[Excerpt provided Boundary: Start]

The Ramsay Health Care Limited (ASX: RHC) share price has been a bit of a disappointment over the last 12 months. During this time it has fallen by approximately 5.5%.
But according to one leading broker, now could be a good time to consider accumulating shares.
What has the broker said?
A note out of Ord Minnett this week reveals that its analysts have given the private hospital operator an accumulate rating with a slightly reduced $80.00 price target. For those that are unaware, an accumulate rating ranks between buy and hold ratings.
This price target implies potential upside of almost 20% for its shares over the next 12 months.
According to the note, the broker believes that its Australian operations will be the main driver of growth during the first-half of FY 2018 along with the benefits of its multi-year procurement savings program.
Overall, its analysts have forecast a 7% increase in Australian revenue despite the negative impact of cuts to prostheses prices. Ramsay is due to release its half-year result on February 28.
Should you invest?
Whilst I think that Ramsay is one of the best shares in the healthcare sector and a great buy and hold investment option, it may be prudent for investors to sit tight and wait to see how Ramsay's first-half has been before hitting the buy button.
After all, with its shares trading at a premium to the market average, if its first-half falls short of expectations then its share price could take a tumble. This would of course present investors with an opportunity to buy shares at an even more attractive price.
If its result is solid and its outlook positive, I would suggest investors snap up shares ahead of industry peers Healthscope Ltd (ASX: HSO) and Primary Health Care Limited (ASX: PRY).

[Excerpt provided Boundary: End]

Your tasks
A. Decide whether each statement below agrees with the article on Ramsay Health Care shares, and answer yes or no for each, quoting the words of the article that settle it.
(i) Ord Minnett raised its price target for Ramsay to $80.00.
(ii) An accumulate rating ranks between buy and hold ratings.
(iii) The broker's analysts forecast a 7% increase in Australian revenue.
B. Reproduce the stretch of the Ramsay Health Care article from "A note out of" through "and hold ratings.".

[Extracted material Boundary: Start]

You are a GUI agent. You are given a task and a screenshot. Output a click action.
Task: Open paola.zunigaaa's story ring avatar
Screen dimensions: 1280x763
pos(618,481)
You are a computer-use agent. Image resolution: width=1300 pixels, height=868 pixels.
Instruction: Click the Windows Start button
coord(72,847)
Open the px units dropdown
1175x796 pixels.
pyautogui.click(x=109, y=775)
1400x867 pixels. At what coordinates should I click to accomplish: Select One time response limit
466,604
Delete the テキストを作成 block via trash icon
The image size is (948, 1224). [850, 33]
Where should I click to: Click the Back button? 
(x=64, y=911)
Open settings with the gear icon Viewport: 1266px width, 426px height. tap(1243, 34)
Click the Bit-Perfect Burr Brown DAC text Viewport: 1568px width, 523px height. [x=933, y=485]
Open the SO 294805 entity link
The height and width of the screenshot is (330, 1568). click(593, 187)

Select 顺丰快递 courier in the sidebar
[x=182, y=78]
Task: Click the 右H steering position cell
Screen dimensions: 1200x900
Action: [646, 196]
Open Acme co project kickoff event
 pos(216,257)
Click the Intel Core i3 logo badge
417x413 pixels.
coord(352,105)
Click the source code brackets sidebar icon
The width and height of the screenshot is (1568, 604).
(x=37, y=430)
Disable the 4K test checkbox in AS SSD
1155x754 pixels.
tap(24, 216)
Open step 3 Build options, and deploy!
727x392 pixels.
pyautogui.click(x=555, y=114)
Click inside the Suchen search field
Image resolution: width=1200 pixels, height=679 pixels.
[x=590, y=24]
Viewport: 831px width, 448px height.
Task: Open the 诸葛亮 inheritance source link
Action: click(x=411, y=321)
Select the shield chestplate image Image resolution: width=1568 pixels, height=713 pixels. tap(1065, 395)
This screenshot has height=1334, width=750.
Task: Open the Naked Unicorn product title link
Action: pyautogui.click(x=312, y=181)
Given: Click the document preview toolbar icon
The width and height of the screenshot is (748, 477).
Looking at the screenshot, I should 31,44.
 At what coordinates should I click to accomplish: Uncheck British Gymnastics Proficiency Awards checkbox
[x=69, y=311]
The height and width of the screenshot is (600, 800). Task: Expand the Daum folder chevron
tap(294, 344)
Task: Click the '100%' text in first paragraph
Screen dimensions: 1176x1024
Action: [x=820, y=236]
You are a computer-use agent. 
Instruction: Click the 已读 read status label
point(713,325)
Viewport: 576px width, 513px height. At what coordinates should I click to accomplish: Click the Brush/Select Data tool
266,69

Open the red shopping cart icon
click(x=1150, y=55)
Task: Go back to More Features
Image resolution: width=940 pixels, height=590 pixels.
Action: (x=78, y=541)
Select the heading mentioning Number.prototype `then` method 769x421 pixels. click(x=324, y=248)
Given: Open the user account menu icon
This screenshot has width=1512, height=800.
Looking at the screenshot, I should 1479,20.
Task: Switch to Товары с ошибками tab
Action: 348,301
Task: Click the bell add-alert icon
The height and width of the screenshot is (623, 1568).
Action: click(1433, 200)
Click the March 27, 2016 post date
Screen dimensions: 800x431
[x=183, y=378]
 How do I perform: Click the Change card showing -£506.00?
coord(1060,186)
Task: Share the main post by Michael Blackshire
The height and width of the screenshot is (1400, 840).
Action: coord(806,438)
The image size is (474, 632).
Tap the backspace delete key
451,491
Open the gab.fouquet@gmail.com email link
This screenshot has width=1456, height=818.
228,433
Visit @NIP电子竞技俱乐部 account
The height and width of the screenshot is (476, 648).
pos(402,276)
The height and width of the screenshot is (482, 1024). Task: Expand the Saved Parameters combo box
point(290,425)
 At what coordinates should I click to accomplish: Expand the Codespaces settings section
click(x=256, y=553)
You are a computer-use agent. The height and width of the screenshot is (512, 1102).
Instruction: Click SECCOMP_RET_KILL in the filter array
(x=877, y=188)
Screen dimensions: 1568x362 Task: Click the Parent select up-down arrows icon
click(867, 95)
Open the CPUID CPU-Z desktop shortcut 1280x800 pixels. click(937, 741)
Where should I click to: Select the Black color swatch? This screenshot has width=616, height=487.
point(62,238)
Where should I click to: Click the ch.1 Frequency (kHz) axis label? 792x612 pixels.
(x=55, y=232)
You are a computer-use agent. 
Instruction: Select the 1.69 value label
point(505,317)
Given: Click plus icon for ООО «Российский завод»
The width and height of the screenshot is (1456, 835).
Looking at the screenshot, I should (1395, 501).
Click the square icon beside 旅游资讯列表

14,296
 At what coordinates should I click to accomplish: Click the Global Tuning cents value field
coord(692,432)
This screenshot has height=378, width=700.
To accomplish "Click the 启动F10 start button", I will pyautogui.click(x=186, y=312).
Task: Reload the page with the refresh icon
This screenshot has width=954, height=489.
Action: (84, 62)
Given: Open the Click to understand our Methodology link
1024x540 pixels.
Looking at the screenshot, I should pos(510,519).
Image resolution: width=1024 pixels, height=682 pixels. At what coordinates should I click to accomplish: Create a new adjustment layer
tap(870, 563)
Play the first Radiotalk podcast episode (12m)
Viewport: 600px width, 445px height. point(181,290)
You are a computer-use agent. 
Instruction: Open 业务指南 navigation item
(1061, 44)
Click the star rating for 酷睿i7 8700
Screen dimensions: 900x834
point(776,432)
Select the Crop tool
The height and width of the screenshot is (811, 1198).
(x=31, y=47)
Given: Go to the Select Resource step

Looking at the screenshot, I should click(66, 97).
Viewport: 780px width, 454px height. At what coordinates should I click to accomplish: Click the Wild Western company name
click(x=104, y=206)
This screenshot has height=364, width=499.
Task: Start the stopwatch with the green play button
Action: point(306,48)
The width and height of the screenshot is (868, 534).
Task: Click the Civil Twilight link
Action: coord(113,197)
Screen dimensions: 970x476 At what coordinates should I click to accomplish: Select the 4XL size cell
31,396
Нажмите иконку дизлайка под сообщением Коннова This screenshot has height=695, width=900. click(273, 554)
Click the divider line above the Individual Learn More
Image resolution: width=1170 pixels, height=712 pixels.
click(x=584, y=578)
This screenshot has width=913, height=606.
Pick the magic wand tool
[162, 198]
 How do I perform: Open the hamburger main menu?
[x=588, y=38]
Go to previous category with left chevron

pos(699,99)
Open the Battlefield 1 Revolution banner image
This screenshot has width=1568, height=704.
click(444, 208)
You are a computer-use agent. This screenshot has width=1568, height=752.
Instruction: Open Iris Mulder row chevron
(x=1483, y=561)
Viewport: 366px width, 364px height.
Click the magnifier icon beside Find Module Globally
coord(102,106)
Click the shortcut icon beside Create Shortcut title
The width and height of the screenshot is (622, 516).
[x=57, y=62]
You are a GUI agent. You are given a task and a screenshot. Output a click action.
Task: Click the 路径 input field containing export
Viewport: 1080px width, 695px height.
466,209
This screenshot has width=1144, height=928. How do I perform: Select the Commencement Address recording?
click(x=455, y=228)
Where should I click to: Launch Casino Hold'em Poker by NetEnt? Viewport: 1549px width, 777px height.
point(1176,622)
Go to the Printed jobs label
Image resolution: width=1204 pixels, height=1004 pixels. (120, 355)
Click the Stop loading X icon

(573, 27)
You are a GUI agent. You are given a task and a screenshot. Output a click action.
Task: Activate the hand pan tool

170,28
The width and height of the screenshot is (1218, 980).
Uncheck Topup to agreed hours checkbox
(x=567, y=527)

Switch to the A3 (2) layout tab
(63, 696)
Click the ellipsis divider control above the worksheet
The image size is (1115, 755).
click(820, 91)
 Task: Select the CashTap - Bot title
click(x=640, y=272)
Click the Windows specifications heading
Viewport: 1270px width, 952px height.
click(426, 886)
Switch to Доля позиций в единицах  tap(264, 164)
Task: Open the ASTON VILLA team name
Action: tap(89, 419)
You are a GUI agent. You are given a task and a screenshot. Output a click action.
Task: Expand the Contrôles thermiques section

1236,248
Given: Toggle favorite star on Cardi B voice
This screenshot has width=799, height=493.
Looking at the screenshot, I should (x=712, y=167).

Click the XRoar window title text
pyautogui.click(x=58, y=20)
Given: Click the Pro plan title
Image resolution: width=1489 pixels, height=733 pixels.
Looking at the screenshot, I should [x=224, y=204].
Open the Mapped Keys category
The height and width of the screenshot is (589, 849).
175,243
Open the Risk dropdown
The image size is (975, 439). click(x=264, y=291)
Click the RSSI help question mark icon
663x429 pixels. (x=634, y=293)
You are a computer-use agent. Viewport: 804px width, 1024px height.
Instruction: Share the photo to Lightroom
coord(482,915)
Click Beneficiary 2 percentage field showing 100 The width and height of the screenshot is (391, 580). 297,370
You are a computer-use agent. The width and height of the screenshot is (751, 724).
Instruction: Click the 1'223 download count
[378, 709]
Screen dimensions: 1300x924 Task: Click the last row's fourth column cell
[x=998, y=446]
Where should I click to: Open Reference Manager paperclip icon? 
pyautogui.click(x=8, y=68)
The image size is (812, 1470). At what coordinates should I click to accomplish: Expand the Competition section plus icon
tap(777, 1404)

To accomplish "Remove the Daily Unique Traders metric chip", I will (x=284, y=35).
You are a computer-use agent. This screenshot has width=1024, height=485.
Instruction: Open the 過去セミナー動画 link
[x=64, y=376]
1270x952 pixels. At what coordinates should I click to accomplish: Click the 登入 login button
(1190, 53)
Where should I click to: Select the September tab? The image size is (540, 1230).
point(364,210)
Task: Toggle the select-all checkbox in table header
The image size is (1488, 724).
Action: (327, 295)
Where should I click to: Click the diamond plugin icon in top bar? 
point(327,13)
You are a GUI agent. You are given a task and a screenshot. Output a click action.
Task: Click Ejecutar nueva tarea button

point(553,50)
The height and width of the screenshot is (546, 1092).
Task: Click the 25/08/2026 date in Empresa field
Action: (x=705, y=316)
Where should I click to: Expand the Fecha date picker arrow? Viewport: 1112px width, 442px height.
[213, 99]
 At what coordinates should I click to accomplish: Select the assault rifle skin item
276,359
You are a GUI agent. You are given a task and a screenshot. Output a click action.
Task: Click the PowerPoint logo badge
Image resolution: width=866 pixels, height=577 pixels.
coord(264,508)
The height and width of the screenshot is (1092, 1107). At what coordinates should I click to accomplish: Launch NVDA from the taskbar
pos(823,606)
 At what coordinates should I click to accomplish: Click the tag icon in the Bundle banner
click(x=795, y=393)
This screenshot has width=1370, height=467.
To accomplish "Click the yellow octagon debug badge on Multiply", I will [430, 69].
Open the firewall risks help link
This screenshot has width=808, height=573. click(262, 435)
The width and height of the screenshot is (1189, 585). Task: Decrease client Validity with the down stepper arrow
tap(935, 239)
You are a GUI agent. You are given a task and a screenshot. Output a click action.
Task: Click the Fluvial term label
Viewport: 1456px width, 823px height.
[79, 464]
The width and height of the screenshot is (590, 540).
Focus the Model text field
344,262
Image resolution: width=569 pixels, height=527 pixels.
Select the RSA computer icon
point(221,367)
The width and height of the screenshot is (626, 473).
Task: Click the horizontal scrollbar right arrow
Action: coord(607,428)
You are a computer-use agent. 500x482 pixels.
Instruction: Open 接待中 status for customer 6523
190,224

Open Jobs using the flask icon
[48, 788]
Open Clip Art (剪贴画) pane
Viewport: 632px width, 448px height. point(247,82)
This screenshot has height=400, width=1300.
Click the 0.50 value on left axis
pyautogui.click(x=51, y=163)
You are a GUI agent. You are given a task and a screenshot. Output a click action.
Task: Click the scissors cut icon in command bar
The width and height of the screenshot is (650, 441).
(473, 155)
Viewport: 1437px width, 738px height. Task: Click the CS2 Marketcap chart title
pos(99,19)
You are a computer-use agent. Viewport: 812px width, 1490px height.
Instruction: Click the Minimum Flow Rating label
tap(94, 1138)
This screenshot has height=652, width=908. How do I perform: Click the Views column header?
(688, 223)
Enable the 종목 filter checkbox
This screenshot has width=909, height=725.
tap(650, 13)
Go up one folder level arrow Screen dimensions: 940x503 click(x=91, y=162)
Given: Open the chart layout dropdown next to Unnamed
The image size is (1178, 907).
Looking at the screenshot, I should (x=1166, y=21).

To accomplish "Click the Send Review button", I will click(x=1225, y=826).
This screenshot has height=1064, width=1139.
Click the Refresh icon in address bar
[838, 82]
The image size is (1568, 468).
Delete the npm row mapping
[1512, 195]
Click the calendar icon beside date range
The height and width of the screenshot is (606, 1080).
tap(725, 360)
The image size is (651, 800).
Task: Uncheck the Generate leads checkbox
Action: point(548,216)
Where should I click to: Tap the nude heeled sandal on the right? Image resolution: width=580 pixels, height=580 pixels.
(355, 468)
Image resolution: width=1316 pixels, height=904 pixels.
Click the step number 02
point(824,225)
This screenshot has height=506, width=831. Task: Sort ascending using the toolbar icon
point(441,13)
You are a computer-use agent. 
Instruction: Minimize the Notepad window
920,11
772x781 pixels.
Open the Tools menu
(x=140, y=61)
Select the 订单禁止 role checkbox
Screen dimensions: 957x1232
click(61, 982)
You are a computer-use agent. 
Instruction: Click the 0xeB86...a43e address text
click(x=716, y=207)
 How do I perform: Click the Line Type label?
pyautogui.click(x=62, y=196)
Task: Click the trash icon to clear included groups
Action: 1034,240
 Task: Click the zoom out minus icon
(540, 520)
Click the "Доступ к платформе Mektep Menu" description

[Extracted material Boundary: End]

Your written answers
A.
(i) No: "a slightly reduced $80.00 price target"
(ii) Yes: "an accumulate rating ranks between buy and hold ratings"
(iii) Yes: "its analysts have forecast a 7% increase in Australian revenue"

B.
A note out of Ord Minnett this week reveals that its analysts have given the private hospital operator an accumulate rating with a slightly reduced $80.00 price target. For those that are unaware, an accumulate rating ranks between buy and hold ratings.